Then he met a young woman who knew what he’d been going through; she’d been on a similar journey. They circled each other warily for months, and finally decided to give dating a try. Slowly, cautiously, they built a steady relationship, not rushing, just putting out tentative feelers, seeing how this would go. And it turned out to be pretty good.
And just this year, the father said, the boy—now a 37-year old man—had accepted a full-time job at the print shop. For the first time, he had benefits. For the first time since his college life crashed around him, he was earning his own way.
The father leaned back in his chair and there was a deep and profound silence. Hands were still and eyes glistened.
And then the father continued.
“Sometimes things don’t work out the way we expect them to,” he said. “Things happen that you don’t ever see coming, and you just have to deal with that. And it’s not the way you expected things to work out.
“But,” he said, and his voice crackled, “they do work out. You have to hang in there.
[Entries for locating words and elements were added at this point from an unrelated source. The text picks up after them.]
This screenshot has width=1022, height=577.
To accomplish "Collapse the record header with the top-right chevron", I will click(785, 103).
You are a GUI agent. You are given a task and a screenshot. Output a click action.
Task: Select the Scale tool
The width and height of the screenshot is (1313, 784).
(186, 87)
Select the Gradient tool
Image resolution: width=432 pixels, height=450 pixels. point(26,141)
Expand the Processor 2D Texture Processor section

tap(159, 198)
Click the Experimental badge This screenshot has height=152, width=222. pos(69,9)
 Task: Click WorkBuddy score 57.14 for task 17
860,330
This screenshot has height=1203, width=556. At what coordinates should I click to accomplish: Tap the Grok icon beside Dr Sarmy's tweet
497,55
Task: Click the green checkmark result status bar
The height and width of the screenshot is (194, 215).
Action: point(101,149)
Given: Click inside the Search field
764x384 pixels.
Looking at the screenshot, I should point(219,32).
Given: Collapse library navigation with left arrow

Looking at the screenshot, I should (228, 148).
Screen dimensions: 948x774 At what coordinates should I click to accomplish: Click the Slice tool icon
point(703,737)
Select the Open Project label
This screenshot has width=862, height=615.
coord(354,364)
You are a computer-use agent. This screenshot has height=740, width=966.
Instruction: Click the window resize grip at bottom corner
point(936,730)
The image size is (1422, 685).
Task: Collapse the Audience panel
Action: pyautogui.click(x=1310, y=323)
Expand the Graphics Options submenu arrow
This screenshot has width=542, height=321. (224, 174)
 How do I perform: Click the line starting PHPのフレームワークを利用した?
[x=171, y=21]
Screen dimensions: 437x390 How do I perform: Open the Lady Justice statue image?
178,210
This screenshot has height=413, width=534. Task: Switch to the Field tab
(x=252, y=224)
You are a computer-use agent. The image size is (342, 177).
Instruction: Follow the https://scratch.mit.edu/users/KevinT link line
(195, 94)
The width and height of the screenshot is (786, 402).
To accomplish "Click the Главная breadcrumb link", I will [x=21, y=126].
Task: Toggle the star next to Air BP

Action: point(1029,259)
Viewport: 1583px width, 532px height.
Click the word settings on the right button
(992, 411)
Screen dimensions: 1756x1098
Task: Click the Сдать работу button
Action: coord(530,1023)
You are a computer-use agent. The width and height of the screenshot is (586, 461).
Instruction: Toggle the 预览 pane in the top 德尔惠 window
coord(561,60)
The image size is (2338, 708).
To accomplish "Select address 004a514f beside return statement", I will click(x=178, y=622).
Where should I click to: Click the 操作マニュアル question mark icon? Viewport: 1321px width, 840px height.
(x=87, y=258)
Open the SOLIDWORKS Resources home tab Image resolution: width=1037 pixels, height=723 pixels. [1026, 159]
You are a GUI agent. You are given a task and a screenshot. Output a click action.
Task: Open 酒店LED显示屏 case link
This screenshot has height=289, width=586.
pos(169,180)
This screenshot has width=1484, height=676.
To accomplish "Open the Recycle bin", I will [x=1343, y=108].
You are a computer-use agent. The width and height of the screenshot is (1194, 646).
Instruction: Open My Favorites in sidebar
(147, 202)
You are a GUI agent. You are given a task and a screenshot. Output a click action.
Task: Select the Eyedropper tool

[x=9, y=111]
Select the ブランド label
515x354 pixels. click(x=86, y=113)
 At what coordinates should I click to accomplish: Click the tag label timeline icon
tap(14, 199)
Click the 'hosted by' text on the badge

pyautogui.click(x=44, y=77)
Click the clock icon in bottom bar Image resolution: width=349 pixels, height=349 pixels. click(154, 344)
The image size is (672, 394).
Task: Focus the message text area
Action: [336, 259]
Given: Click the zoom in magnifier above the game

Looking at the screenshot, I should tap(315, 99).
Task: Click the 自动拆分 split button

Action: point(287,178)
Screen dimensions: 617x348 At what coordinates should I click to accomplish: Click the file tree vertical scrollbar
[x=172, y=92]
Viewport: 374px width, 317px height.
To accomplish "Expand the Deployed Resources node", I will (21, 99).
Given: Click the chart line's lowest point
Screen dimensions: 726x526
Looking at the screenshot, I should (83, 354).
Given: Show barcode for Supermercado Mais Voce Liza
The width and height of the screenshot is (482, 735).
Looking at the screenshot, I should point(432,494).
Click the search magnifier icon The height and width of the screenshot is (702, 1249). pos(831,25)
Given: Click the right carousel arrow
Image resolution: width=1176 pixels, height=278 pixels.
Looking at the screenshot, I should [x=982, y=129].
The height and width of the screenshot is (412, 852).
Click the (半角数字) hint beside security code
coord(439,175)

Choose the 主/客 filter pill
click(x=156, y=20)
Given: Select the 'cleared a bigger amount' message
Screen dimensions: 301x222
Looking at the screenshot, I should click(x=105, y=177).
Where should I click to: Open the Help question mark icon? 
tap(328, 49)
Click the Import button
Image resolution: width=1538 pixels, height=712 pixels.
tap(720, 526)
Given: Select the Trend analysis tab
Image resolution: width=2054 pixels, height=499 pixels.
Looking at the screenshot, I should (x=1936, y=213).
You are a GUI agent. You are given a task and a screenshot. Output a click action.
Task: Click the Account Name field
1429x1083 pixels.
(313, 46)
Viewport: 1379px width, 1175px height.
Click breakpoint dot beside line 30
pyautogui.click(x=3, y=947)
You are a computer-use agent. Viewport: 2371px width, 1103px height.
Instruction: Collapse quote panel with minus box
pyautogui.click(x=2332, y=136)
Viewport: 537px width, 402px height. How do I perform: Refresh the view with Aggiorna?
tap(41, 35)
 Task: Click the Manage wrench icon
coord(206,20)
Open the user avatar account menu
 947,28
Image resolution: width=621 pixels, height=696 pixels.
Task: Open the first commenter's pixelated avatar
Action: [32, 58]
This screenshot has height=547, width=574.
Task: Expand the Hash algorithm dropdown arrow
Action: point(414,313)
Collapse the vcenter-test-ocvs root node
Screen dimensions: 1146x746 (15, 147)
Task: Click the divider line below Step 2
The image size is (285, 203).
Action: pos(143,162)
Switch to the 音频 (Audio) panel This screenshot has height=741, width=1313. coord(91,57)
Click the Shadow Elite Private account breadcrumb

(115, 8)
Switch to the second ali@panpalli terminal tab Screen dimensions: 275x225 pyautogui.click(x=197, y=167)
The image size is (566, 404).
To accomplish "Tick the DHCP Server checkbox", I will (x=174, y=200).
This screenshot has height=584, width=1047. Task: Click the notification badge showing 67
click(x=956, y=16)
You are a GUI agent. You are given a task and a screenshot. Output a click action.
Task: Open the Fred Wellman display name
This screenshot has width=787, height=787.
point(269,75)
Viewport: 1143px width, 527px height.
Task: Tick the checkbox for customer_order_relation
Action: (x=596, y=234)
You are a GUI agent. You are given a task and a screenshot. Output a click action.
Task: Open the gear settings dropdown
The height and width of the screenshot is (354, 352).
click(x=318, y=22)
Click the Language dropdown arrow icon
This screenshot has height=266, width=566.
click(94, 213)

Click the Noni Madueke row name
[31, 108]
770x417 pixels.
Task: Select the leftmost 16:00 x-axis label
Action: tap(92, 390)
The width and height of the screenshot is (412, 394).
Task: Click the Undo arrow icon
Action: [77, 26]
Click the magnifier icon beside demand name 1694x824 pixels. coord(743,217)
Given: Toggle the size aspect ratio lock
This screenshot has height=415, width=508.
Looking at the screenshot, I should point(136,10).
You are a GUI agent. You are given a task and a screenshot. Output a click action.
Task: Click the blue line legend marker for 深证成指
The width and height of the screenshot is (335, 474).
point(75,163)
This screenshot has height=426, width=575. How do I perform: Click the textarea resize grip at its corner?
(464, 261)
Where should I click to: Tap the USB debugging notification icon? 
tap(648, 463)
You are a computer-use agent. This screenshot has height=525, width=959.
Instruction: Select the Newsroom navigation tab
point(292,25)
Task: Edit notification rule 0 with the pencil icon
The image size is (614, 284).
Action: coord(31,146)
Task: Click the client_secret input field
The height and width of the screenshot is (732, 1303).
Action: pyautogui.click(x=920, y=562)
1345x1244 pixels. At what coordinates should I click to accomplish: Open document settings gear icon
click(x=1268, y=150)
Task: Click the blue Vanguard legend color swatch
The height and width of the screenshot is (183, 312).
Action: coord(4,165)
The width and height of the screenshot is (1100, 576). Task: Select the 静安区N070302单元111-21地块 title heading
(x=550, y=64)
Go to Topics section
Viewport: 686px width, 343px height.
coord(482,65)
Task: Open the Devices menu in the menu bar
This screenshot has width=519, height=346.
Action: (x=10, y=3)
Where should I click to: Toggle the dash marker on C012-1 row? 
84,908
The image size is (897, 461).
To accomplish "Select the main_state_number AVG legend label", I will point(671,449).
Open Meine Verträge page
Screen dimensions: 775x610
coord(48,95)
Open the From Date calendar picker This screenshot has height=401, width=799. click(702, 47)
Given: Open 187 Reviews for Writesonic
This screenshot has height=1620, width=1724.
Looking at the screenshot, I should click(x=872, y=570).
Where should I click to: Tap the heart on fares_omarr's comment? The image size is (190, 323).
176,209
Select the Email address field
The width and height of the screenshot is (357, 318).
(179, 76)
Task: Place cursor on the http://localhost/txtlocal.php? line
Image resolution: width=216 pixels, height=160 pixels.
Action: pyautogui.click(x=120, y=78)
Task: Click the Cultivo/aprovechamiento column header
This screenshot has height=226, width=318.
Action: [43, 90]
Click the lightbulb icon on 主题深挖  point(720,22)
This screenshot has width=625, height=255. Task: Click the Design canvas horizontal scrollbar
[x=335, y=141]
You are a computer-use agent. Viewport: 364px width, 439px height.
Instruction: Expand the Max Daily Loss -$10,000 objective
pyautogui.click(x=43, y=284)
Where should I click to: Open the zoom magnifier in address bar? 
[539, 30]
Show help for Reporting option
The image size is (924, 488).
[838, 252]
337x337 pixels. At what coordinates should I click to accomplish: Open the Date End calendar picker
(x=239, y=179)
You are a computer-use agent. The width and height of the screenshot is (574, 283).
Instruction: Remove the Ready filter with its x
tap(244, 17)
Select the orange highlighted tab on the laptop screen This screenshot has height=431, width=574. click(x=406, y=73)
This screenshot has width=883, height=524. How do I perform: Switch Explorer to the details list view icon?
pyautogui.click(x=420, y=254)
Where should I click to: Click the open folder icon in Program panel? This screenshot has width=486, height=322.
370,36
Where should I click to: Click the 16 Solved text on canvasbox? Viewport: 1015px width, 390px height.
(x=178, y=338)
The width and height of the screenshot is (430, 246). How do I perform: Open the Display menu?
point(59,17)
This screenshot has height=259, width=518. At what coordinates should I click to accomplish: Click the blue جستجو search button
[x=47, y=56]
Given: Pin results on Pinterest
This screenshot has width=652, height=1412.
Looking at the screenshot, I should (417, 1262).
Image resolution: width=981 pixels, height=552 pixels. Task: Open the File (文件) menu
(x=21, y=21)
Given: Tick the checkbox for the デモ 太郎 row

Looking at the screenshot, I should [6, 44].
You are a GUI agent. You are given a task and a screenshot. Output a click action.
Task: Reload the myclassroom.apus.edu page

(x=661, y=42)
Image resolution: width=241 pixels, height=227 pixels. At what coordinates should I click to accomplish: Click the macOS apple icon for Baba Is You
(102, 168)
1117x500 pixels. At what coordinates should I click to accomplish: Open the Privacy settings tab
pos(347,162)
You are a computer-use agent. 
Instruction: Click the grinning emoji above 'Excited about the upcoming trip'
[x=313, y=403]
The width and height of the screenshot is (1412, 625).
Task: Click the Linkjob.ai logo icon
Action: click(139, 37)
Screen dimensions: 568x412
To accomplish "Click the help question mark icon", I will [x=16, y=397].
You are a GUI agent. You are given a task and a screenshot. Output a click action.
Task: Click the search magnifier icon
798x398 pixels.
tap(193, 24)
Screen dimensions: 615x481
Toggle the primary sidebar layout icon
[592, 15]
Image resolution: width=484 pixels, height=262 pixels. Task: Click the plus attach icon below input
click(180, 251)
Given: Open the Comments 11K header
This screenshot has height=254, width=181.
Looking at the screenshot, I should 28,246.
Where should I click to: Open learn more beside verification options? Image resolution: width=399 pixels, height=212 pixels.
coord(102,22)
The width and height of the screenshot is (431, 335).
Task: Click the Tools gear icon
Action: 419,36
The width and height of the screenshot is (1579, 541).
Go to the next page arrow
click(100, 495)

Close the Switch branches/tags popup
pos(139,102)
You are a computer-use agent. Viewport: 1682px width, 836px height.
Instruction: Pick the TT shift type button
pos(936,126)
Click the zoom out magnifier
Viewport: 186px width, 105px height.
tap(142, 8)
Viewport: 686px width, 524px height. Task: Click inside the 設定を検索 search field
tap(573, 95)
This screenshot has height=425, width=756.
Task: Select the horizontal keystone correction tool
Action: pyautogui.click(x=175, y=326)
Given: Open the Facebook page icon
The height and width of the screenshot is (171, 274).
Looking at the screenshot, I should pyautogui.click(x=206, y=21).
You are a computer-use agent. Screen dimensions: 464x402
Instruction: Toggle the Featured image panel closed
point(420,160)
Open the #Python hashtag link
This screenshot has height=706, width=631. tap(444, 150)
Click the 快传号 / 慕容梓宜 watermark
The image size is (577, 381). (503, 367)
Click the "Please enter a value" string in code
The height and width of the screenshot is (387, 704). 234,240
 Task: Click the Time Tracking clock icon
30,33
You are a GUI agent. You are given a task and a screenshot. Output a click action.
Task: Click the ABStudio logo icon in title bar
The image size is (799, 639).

You might not get what you expected, but what you get can be pretty damned good.”
A flat tire.
A lost phone.
A dirty floor.
An ice storm in the night.
A man who thought his life was going to look one way, but whose life, because of mental illness, and because he persevered, and because people cared and helped him, looked very different indeed.
A chance to gain perspective on a week that, though unexpected, wasn’t really a bad week at all.